In the listing below, identify each line with the word "accomplish" and return those lines.

○ ○ ○ ○ ○

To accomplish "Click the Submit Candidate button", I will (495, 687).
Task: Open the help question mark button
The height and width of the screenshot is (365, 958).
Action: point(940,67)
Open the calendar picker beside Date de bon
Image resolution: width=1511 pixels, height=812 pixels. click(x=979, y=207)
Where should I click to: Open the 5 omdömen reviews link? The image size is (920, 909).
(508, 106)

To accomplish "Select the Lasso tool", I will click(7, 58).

○ ○ ○ ○ ○

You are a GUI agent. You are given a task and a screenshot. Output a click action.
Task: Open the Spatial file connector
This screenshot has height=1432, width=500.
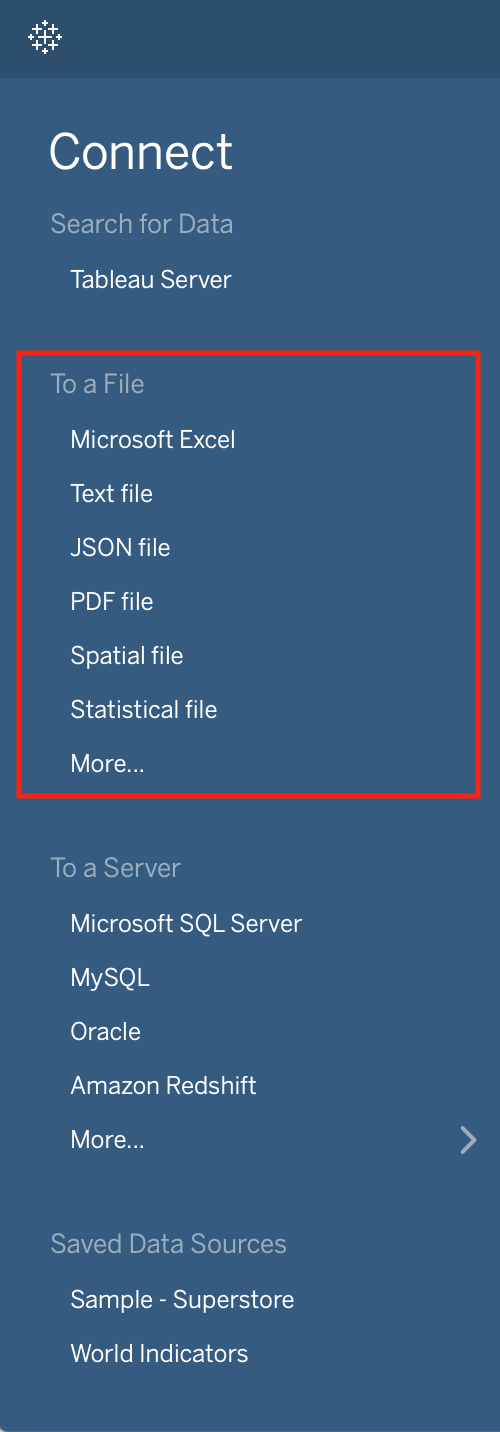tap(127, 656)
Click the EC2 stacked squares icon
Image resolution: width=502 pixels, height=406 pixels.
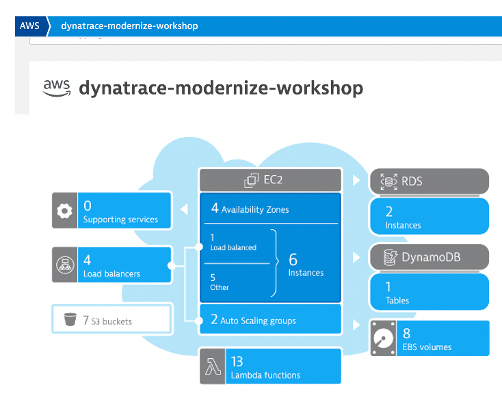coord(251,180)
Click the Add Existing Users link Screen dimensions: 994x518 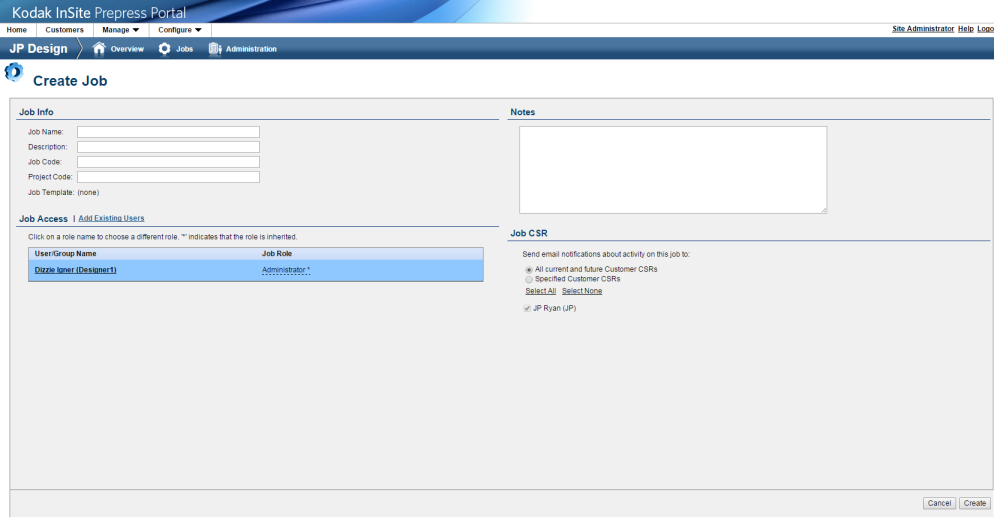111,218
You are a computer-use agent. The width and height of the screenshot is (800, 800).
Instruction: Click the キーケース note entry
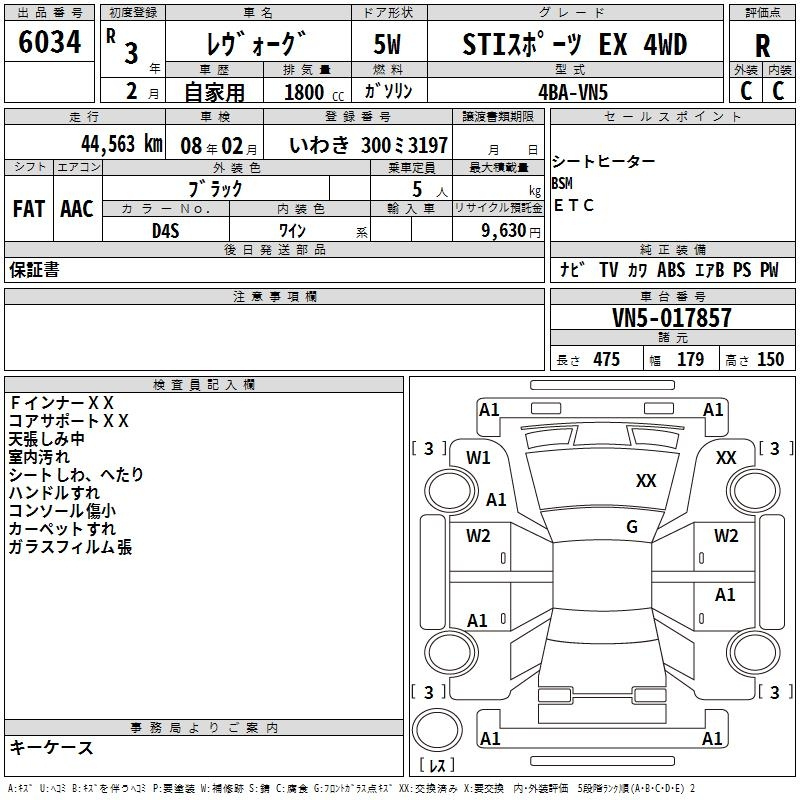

○ ○ ○ ○ ○

▸ **EXERCISE ANSWER**:
To accomplish "Click the Submit Candidate button", I will (495, 687).
To accomplish "Select the Lasso tool", I will click(7, 58).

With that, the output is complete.